Which is very much the point of filming them, and particularly filming the in 3D. While there are some very pointless 3D shots in the film, exaggerated vanishing points, and people standing a metre in front of the camera, with people walking 50 metres behind them, it is justified by the caves themselves. Where you can take in the curvature that has suggested the head of a horse, or a small nook that seems to be a shrine for the creature that has been immortalised there. As well as the monumental stalagmites that populate the cave that look eternal but are actually only half the age of the oldest painting.

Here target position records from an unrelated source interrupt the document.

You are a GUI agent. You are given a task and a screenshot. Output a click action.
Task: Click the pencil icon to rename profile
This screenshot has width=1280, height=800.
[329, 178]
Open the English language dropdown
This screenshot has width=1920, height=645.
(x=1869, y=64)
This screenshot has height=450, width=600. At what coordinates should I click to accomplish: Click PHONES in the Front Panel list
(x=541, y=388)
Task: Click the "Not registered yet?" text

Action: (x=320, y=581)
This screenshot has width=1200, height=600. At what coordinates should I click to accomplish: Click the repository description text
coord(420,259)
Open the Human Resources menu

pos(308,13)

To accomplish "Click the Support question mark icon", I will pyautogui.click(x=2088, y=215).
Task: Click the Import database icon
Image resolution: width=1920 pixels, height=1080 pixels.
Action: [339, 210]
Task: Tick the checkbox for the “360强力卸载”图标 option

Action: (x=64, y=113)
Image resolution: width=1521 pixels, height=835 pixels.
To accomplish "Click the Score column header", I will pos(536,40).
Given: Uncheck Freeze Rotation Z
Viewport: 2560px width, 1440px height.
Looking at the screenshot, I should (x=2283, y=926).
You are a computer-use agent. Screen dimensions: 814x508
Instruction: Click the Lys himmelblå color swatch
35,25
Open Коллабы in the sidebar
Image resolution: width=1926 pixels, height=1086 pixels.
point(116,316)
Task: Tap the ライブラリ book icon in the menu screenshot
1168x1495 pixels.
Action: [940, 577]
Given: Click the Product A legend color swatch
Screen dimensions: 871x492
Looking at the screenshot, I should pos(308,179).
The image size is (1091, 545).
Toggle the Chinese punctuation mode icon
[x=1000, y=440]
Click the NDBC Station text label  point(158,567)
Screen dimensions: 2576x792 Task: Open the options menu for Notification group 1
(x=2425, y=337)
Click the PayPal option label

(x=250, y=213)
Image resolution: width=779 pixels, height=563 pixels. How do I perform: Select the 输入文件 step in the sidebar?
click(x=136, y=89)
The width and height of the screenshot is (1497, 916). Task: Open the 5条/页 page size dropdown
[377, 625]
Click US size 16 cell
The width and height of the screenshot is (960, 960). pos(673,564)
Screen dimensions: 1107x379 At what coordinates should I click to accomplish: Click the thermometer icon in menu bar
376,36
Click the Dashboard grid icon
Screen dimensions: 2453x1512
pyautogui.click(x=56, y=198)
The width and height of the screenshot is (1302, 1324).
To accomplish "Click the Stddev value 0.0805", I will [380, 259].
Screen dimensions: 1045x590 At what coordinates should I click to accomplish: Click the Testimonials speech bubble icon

Herzog's greatest strength as a film maker is his tenacity, which is one of the reasons he's made nearly 50 films over a forty year career. Many film makers have been refused permission to film in the Chauvet caves since their discovery in 1994 and initially he was, and it was only his insistence of becoming an employee of the French government, taking a salary of one euro a year, and paying tax on it that got him permission for the project. It seems somehow fitting that someone who has spent most of their adult life dreaming up images and re-imaging narrative film with his savants, insect colonies, dwarves, opera houses in jungles and beautiful deapan, cynical other worldly narration should be the only person who'll ever be allowed to film the first images that were ever put on a wall for others to contemplate.